JESI, 16 agosto 2017 – Successo pieno per l’iniziativa che da oggi e fino al 1° settembre garantisce  una visita guidata agli scavi di piazza Colocci; il gruppo dei visitatori doveva essere composto da una ventina di elementi, ma alla fine se ne sono contati molti di più. Erano infatti oltre trenta quelli che si sono raccolti attorno alla guida, Alessandro Biagioni, che con dovizia di particolari storici, architettonici e riferimenti alla popolazione jesina nei secoli ha illustrato le trasformazioni che, secondo gli studi, avrebbe subito quella piazza che un tempo si è chiamata anche di San Luca.

Una piazza dove convivono reperti risalenti al 1° secolo avanti Cristo con altri di epoca tardo medioevale o ancora di epoca moderna o contemporanea.

L’iniziativa di “visitare” quella parte antica della città è stata accolta con interesse dai cittadini, specialmente quelli non più giovani, che si sono trovati di fronte ad un caso insolito, come ha detto Biagioni. Solitamente, infatti, le Soprintendenze vietano l’accesso agli scavi archeologici per paura, crediamo, di possibili furti di reperti; in questo caso, a parte la vecchia moneta rinvenuta ad inizio lavori, non è emerso alcunché. La guida ha parlato dell’evolversi della vita a Jesi, della sua iniziale crescita anche demografica al punto tale che quella piazza (oggi Colocci) era al centro della città per diventarne poi, a distanza di secoli, una periferia. Questa evoluzione è documentata dal ritrovamento, nel 2000, di un bellissimo mosaico a circa 2,5-3 metri di profondità dall’attuale piano; un mosaico dove successivamente fu infilato un palo e dove è stata trovata anche una tomba con due soggetti (un maschio ed una femmina). “Era il periodo del riutilizzo dei materiali – ha detto Biagioni – e per questa ragione i vani che un tempo erano abitati sono stati destinati a far da granai o riempiti di scarti”. Non solo. A giudicare da alcune strutture murarie è possibile che molti secoli fa, su quella piazza, esisteva anche una struttura con tanto di colonne.

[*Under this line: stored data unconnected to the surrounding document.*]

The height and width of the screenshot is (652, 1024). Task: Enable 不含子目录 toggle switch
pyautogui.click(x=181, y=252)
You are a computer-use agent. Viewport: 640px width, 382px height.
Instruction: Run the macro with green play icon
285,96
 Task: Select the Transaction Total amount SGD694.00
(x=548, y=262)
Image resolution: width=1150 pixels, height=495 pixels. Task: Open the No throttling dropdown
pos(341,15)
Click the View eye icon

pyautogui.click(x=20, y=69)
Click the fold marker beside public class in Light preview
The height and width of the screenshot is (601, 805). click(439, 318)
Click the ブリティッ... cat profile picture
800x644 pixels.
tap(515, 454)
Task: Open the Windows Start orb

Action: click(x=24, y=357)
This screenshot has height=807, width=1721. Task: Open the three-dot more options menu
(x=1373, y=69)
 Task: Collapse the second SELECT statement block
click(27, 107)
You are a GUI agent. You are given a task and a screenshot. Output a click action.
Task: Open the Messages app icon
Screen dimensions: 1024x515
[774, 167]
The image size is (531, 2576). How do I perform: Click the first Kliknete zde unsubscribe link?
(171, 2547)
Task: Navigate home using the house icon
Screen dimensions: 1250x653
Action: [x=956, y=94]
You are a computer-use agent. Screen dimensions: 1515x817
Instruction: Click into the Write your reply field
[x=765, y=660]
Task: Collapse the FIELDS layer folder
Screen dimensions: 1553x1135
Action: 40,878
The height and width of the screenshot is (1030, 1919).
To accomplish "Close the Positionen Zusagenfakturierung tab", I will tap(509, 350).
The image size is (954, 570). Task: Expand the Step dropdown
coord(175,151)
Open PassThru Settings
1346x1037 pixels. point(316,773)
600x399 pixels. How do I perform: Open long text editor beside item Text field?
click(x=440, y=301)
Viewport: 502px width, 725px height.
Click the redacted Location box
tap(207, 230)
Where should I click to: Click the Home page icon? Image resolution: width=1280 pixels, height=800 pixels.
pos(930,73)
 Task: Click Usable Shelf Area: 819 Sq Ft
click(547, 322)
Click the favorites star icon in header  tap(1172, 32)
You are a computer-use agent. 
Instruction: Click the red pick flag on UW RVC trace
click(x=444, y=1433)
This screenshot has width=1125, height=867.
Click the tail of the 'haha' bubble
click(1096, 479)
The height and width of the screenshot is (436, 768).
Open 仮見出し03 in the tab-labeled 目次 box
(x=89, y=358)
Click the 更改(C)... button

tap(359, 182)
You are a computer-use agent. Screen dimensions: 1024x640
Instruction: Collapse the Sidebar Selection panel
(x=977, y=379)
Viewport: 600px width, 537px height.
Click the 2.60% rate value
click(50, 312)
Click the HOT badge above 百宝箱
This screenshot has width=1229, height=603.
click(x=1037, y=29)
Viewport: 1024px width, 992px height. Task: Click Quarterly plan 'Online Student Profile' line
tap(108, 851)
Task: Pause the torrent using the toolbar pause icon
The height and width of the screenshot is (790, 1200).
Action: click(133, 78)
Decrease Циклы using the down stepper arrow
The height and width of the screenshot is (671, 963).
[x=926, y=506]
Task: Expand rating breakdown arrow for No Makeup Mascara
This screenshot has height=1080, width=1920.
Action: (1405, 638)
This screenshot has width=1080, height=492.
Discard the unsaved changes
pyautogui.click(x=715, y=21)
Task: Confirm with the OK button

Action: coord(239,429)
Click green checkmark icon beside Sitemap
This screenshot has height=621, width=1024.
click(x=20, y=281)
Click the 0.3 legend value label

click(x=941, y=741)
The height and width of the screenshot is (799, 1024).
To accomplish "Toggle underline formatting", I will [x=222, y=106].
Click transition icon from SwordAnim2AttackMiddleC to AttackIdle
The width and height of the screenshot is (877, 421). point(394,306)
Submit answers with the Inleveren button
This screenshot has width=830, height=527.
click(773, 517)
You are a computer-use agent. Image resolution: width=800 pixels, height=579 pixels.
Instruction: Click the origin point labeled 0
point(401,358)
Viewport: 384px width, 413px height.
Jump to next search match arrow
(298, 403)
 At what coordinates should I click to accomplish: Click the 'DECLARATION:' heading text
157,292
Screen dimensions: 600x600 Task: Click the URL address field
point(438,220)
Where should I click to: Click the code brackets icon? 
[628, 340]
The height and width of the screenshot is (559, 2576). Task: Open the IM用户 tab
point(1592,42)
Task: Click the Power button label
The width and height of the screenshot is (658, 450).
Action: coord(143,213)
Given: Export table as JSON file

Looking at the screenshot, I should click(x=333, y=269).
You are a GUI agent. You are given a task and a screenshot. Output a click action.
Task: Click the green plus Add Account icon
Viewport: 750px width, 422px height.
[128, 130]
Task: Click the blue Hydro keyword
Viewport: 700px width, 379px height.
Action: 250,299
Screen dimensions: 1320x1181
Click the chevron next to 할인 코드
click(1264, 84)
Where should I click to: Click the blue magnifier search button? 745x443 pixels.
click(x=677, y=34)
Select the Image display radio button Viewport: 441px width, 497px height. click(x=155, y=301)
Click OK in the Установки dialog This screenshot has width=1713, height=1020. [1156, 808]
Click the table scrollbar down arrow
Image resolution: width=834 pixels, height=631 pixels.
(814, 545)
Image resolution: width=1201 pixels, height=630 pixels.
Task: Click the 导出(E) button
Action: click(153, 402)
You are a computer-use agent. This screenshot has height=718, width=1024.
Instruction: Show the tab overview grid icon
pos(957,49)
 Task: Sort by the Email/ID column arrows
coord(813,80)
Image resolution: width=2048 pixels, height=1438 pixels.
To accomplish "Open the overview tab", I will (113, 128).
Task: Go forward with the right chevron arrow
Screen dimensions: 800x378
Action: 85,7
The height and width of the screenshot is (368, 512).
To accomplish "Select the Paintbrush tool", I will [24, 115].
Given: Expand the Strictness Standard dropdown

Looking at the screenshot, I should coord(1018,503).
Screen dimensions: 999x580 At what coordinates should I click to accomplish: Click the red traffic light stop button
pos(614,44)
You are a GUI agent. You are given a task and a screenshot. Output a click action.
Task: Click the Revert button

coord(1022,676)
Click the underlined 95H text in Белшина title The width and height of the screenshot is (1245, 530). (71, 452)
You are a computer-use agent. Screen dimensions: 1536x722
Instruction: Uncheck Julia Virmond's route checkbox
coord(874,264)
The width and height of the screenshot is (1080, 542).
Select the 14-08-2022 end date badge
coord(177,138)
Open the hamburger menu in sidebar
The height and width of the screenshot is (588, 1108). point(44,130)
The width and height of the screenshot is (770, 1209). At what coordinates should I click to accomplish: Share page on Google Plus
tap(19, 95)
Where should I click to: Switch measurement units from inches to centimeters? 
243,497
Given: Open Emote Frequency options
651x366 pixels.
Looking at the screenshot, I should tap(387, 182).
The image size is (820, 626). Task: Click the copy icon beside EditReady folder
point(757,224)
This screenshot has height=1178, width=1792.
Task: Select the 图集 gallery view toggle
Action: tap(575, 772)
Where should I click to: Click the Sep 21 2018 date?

La guida, seguita con attenzione dai presenti, ha poi parlato dell’evoluzione complessiva del sito storico fino alla costruzione di quello che ancora oggi è il palazzo per eccellenza che si affaccia sia sulla piazza che su via Pergolesi (o degli Orefici), l’antico Cardo romano; ci riferiamo al Palazzo della Signoria progettato dall’architetto Francesco Di Giorgio Martini. Un fabbricato che oltre alla bellezza intrinseca, gode anche di un riconoscimento storico; è l’unico edificio progettato dal celebre senese, specializzato nel progettare fortezze.

Le visite guidate, come detto, proseguiranno per tutto il mese nelle giornate di mercoledì e venerdì a partire dalle ore 18,00. Per jesini e turisti una ulteriore occasione per conoscere questa città ai più sconosciuta.